"For some people, [a closeted existence] is worth it. I'm not one of those people," first-year Isenberg MBA student Corey Hodges told BusinessWeek in an interview at the annual Reaching Out LGBT MBA Conference on October 3-6 in San Francisco. The gathering, which celebrated lesbian, gay, bisexual, and transgender MBA students and graduates, explored critical classroom and workplace issues through speakers and panel discussions. It also offered networking opportunities with 1,350 participants, including 80 sponsors/employers and students from nearly every leading business school.
Hodges arrived at Isenberg in September after spending 6+ years as a lieutenant in the U.S. Navy, much of that time as an engineer on nuclear submarines.
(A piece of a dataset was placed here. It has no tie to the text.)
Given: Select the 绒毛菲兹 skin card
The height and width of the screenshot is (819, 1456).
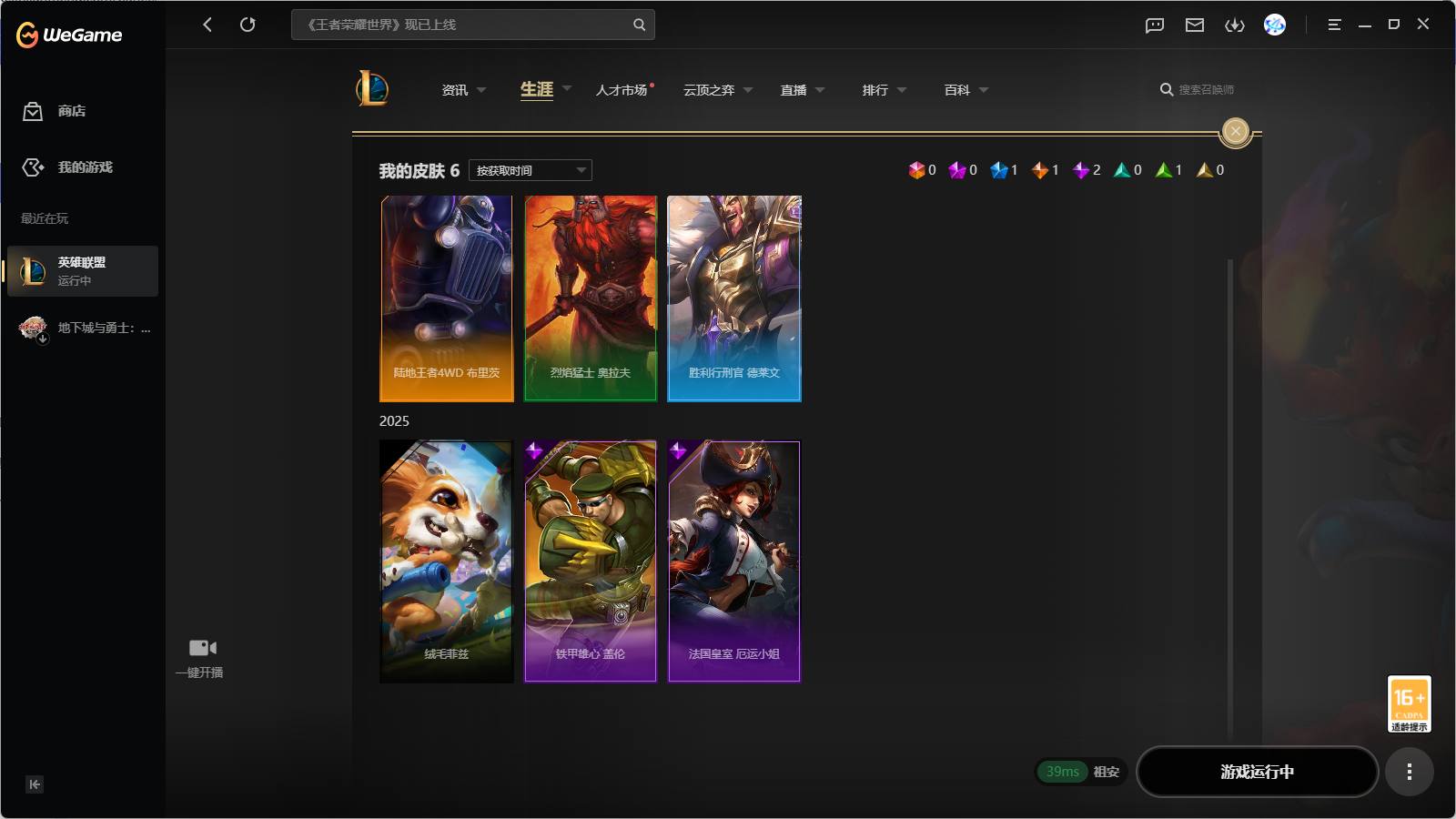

More than half of Hodges' Navy career was subject to the "Don't ask; don't tell," stricture. When that got rescinded in September of 2011, "I still had to be discreet to advance as a Navy officer," he confessed.
For Hodges, Isenberg has been a world apart. "It's been way better than tolerant," he observes. The MBA program's team-oriented culture, he notes, values problem solving that incorporates diverse skill sets, perspectives, and professional and cultural backgrounds. "Everyone," he says, "brings their own assets to the table; everyone contributes as members of the group and in teams."
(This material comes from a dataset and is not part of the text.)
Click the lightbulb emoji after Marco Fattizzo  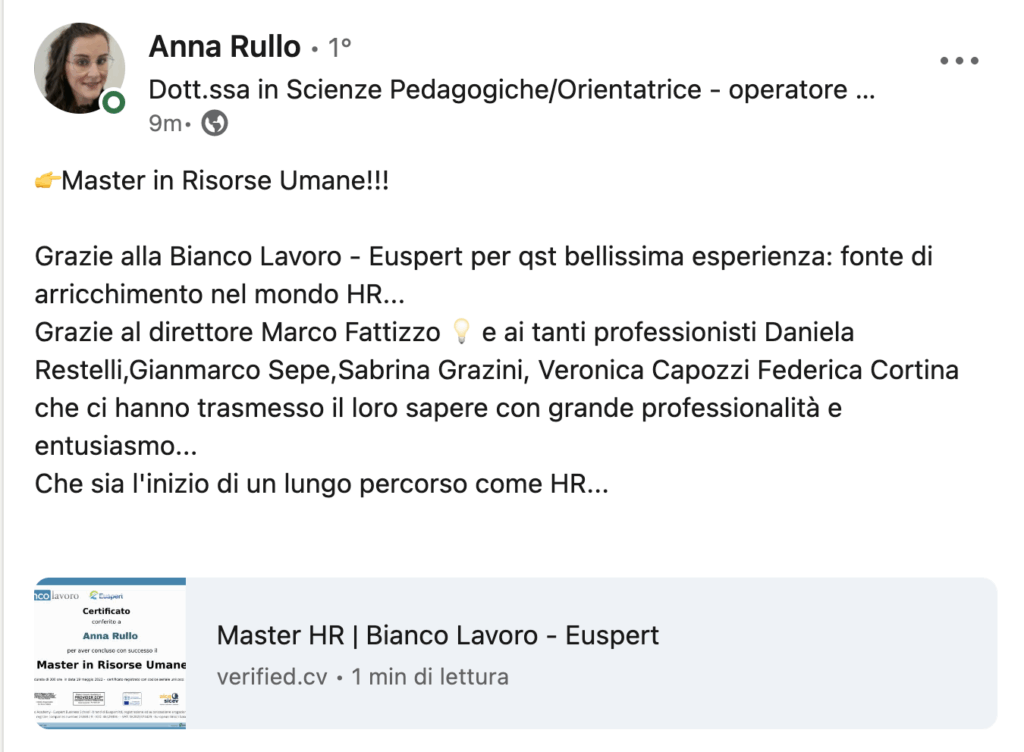(461, 329)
That is increasingly in step, he adds, with the groundswell of employers that value gender and cultural diversity for their positive impact on innovation; for their contributions to a firm's competitiveness in markets across cultures and subcultures. That momentum was evident in the 80 sponsor/recruiters that participated in the Reaching Out MBA conference. They were, in fact, a virtual Who's Who of Corporate America, including Delta Airlines, General Motors, Target, EMC, Bank of America Merrill-Lynch, Apple, Biogen Idec, and many others.
"Isenberg had a strong presence at the conference--three students and two alumni, including Beck Bailey '14, who was on a panel that explored transgender issues," recalled Hodges. It is important, he emphasized, that Isenberg, with its progressive culture, have a footprint at such national gatherings.
One theme at the conference and noted in the BusinessWeek article professed that LGBT students who go public with their identities at their universities should be just as comfortable to do the same in the workplace. That is one of several concerns that drives Hodges' activism as an Isenberg MBA student. In addition to his involvement in Isenberg's Reaching Out MBA chapter, Out@Isenberg, he is a graduate student senator and a member of Isenberg's Net Impact chapter, which deploys business skills on behalf of progressive social and environmental causes.
While Hodges admits that his own openness and visibility are critical to his activism, he adds that his professional history and skill set give him a competitive advantage in the internship and job markets. Educated as an engineer (he earned a B.S. degree in mechanical engineering at UMass Amherst), he has held officer-level responsibilities in the Navy for weapons, sonar, communications, information, electronics, chemical and radiological controls, and navigational electronics. At Isenberg, he has embarked on a three-year program that will bring him a dual MBA/M.S. degree in industrial engineering. "I also have a high security clearance, which makes me attractive to some employers," remarked Hodges, who by mid-October had secured seven internship offers.
With 53% of LGBT employees closeted in the workplace, being open is one ideal that Hodges won't compromise on--in either the professional world or academe. As Hodges told BusinessWeek, "With our generation, there's enough of a mentality where it's like, I'm not going to deal with this. . . I will find someone who will find value in what I have to provide, and if that's not you, that's fine."